Status: Needs review » Needs work

The last submitted patch, 18: 50x_functional_path_tests+MR-4461-17.patch, failed testing. View results

znerol’s picture

Status: Needs work » Needs review
StatusFileSize
new14.37 KB

Remove X-Drupal-Wait-Terminate response header and only attempt to wait for termination if container has state service.

znerol’s picture

StatusFileSize
new14.5 KB

Retain a reference to the lock, otherwise it will be released prematurely.

catch’s picture

+++ b/core/lib/Drupal/Core/CoreServiceProvider.php
@@ -142,6 +143,12 @@ protected function registerTest(ContainerBuilder $container) {
       ->addTag('http_client_middleware');
+    // Removes Content-Length header added in FinishResponseSubscriber if
+    // required by the test runner.
+    $container

This is outdated now. New approach looks very encouraging to me.

znerol’s picture

This is outdated now.

Yes. And since we are not accessing the Request/Response object anymore it doesn't need to go into a stack middleware. Not sure if there is a better location for the code though.

Status: Needs review » Needs work

The last submitted patch, 21: 50x_functional_path_tests+MR-4461-21.patch, failed testing. View results

znerol’s picture

Status: Needs work » Needs review
StatusFileSize
new15.34 KB

Switching to \Drupal:lock(). We know that this is working in other cases, so let's just use that.

znerol’s picture

Issue summary: View changes
catch’s picture

Just using lock seems both simpler and more reliable. Haven't done a line by line review yet but also nothing stuck out either, so +1.

bradjones1’s picture

I did a once-over of the revised patch and I'm a bit confused as to where and how it's actually waiting for termination of the post-response work. From my read of the earlier comments I figured that there would be, say, a service added that would run after all other destructable services that would release the lock, but it appears this is being done within the test HTTP client? Isn't the whole problem here that the client side doesn't know how long the post-response work takes, and has to be polling some state that is asynchronous from the request->response cycle?

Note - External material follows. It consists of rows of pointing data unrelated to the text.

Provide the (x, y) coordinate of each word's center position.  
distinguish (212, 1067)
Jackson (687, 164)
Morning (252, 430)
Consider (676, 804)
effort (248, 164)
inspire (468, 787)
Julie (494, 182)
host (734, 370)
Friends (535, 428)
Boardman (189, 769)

I could definitely be reading this wrong as I am not an expert on locks (I always get turned around when implementing them) but I'm suspicious that this might not be signaling the end of work so much as adding a few ticks, and as a result the timing works out?

catch’s picture

@bradjones I think we need a comment as a reminder, but it's fine:

DatabaseLockBackend for example does this:

  /**
   * Constructs a new DatabaseLockBackend.
   *
   * @param \Drupal\Core\Database\Connection $database
   *   The database connection.
   */
  public function __construct(Connection $database) {
    // __destruct() is causing problems with garbage collections, register a
    // shutdown function instead.
    drupal_register_shutdown_function([$this, 'releaseAll']);
    $this->database = $database;
  }

So acquiring a lock at the beginning of the request, this will then run at the end of the request after all post response tasks have run, clearing out every lock that was acquired.

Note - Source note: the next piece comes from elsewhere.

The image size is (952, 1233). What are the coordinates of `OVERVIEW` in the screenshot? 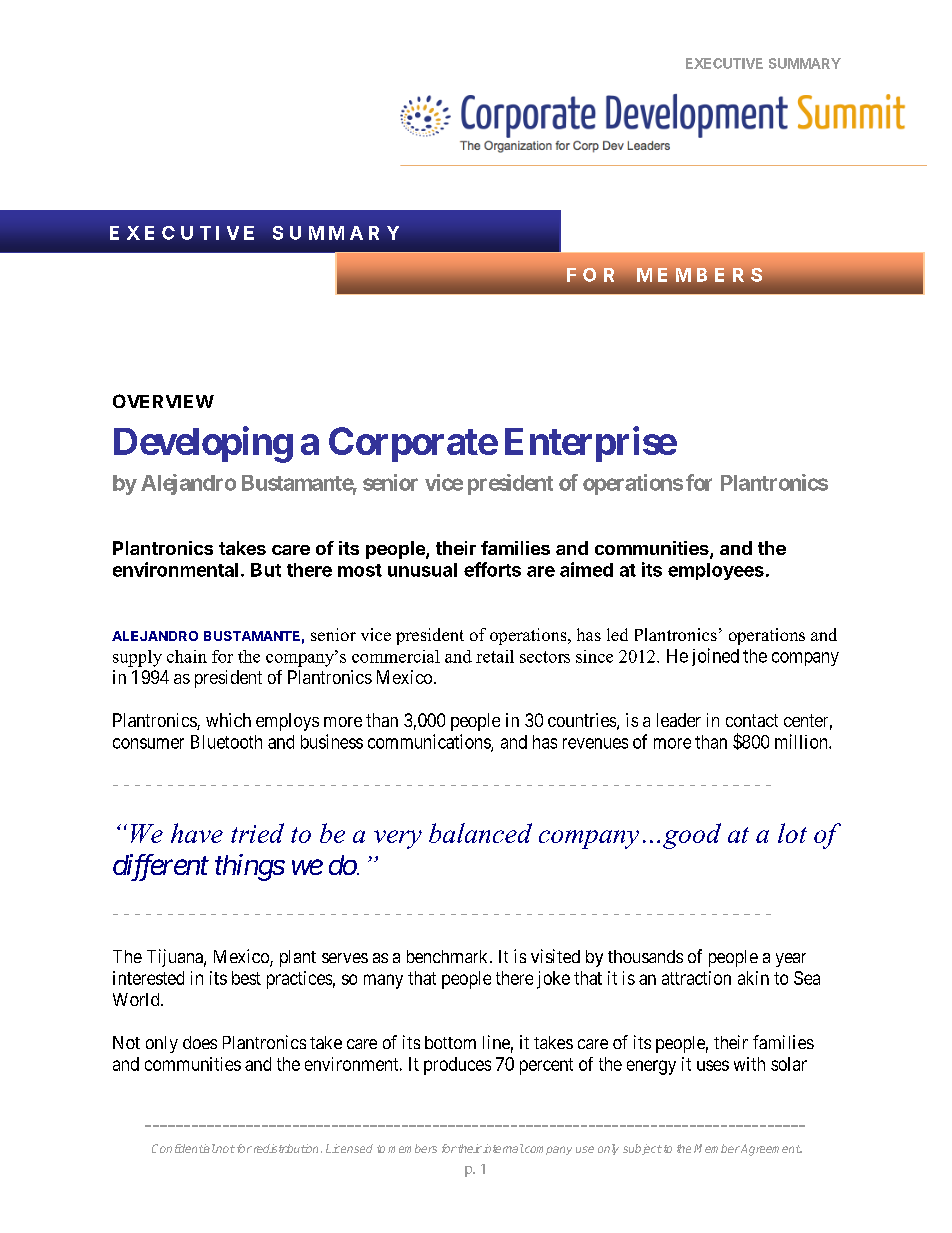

It's mostly a safety catch so that a request can't hold a lock even after it's finished (say if there's a fatal error before the lock can be released) but happens to do exactly what we need here.

The patch is using the default values for ::acquire() and ::wait() which means it's acquired for 30 seconds. Lock:wait() intelligently handles polling while it's waiting (i.e. it starts with millseconds and ends up at hundreds of milliseconds), so that works for making sure we wait the minimum time necessary.

bradjones1’s picture

Ahhh, yeah, OK. That makes sense and appreciate the clarification. I think a comment that states how it works is helpful here for maintainability. Thanks.

spokje’s picture

Status: Needs review » Reviewed & tested by the community

This seems ready for core comitters review, and is IMHO a much more deterministic way then whacking sleep(1) into tests.

  • catch committed 1debb398 on 11.x
    Issue #3375959 by znerol, catch, bradjones1: Add a way to delay...
catch’s picture

Status: Reviewed & tested by the community » Fixed

Committed 1debb39 and pushed to 11.x. Thanks!

Status: Fixed » Closed (fixed)

Automatically closed - issue fixed for 2 weeks with no activity.